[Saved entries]
# # # # #
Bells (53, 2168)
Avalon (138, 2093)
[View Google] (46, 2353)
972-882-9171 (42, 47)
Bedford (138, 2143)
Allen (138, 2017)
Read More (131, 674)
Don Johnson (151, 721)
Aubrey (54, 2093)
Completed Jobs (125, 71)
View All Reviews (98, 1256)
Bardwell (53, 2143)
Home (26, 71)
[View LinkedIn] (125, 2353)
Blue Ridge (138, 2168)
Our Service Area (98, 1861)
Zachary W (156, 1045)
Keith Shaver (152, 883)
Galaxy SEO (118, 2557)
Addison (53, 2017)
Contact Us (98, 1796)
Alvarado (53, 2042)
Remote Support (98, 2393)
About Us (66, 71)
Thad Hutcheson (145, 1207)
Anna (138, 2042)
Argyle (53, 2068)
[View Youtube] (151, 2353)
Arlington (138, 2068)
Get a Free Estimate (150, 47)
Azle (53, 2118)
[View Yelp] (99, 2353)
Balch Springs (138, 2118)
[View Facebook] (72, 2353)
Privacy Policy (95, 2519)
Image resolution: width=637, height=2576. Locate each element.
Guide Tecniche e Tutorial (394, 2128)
# # # # #
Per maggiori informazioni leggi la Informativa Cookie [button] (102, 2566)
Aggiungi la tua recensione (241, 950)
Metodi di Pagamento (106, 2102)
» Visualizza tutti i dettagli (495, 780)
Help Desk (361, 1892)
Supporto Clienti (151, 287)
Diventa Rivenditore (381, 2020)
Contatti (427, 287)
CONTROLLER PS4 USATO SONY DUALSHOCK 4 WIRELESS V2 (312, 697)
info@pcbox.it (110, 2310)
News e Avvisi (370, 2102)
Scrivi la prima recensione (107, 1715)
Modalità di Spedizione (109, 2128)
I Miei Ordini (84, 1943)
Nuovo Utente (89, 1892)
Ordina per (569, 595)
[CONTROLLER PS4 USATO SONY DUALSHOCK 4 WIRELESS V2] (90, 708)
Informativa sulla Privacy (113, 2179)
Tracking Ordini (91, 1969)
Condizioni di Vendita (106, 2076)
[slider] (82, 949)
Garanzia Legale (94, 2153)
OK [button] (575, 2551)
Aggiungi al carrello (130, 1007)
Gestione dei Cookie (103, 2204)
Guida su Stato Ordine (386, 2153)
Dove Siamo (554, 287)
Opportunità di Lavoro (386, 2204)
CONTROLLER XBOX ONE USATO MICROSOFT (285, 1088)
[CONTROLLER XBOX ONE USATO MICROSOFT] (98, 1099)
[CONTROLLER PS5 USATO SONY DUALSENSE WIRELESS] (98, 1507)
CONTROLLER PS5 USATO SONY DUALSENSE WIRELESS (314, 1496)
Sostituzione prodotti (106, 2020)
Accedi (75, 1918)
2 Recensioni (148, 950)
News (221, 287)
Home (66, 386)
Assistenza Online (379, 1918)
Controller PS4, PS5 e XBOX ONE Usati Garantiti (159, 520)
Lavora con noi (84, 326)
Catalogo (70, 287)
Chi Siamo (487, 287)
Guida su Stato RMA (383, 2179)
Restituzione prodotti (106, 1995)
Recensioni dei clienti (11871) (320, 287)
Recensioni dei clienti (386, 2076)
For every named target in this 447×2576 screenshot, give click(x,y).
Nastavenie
# # # # #
● Directions for this task
All that is wanted is the stretch of lines above from the one containing "Aggiungi al carrello (130, 1007)" through the one containing "Home (66, 386)", duplicated exactly.

● Exercise output
Aggiungi al carrello (130, 1007)
Gestione dei Cookie (103, 2204)
Guida su Stato Ordine (386, 2153)
Dove Siamo (554, 287)
Opportunità di Lavoro (386, 2204)
CONTROLLER XBOX ONE USATO MICROSOFT (285, 1088)
[CONTROLLER XBOX ONE USATO MICROSOFT] (98, 1099)
[CONTROLLER PS5 USATO SONY DUALSENSE WIRELESS] (98, 1507)
CONTROLLER PS5 USATO SONY DUALSENSE WIRELESS (314, 1496)
Sostituzione prodotti (106, 2020)
Accedi (75, 1918)
2 Recensioni (148, 950)
News (221, 287)
Home (66, 386)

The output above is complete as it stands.